Even if the playing field was level, and women of all races had the same access to unbiased health care, Black women would still be at a disadvantage when it comes to their survival. Black women are more likely than white women to be diagnosed with triple-negative breast cancer, a subtype of the disease that is linked to a worse prognosis than other subtypes. (It makes up 10 to 15 percent of all breast cancer cases.) Triple-negative breast cancer is two to three times more common in Black women under the age of 60 It is aggressive and has a higher likelihood of recurrence than other types of breast cancer.


It is unknown why this type of cancer is more common in Black women. Triple-negative breast cancer is certainly being studied, but [researchers] haven’t figured it out yet, she says; there aren’t many treatment options that work for it, either; not only is triple-negative breast cancer aggressive, but it also doesn’t respond to hormone therapy or targeted drugs.

There definitely needs to be more therapy options for women with triple-negative breast cancer; There is a new drug that came out this year, Trodelvy, but what’s interesting about that particular drug is that the clinical studies didn’t actually include many Black women. Triple-negative breast cancer predominately affects Black women, so why aren’t they part of the clinical studies?


This shows that racial bias isn’t limited to the doctor’s office; it permeates research institutes and clinical trials as well. There’s this untrue belief that Black women don’t want to participate in medical studies, but the truth is, we need to make it easier for them.

Of course, study participants also need transportation, childcare, and the ability to take time off of work. Rather than writing off a population, we really need to ask what can be done to make participating in studies more straightforward, and then do what’s necessary to meet the needs.


How to overcome racial disparities in breast cancer death rates

More inclusive clinical studies will lead to better treatment outcomes for Black women diagnosed with breast cancer, but that alone is not enough. We need multilayered solutions that match the complexity of the problem.

To start, doctors and health-care providers should go through implicit bias training. Some doctors see breast cancer as a white woman’s disease more than a Black woman’s disease, so they may not screen Black women as often, even if they are showing the same symptoms as a white woman. A lot of this bias is unconscious. You may think you have no bias toward Black women or even women in general, and then you take an implicit-bias test and you see that you are biased.


Patient advocates and, in some cases, interpreters can also benefit Black women navigating a cancer diagnosis, and perhaps improve their survival chances; all patients—regardless of race or socioeconomic status—should be assigned a patient advocate who ensures they have everything they need to continue treatment, including transportation. Patient advocates can also help address a patient’s concerns about their ability to come to treatment appointments, access to healthy foods, or other health concerns—all questions a doctor might not be able to fully answer during a time-pressed appointment. Meanwhile, an interpreter can help patients overcome language barriers to get the answers they need to make decisions about their care—which can help improve outcomes, too.

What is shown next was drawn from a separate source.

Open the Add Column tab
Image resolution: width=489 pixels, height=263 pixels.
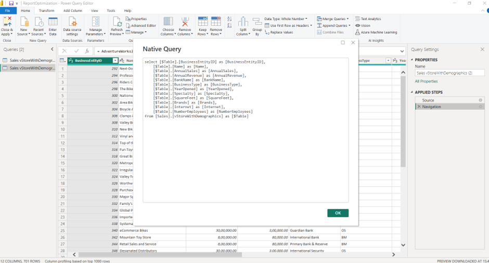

More effort needs to be made for breast cancer prevention to be equitable, too. Mammogram screenings, which are the first line of defense again breast cancer, need to be more accessible to more people where they’re at. Volunteer organizations hosting cancer screenings at predominantly Black churches or schools. Another solution could be free mammogram screenings at various workplaces, so it doesn’t require taking time off work to be screened.


These solutions are just a start, but with time they can make a difference. There needs to be creative solutions to meet needs at an individual level because not everyone has the same needs. This is a big, multifactorial issue. We need to understand every component to treat this issue as a whole.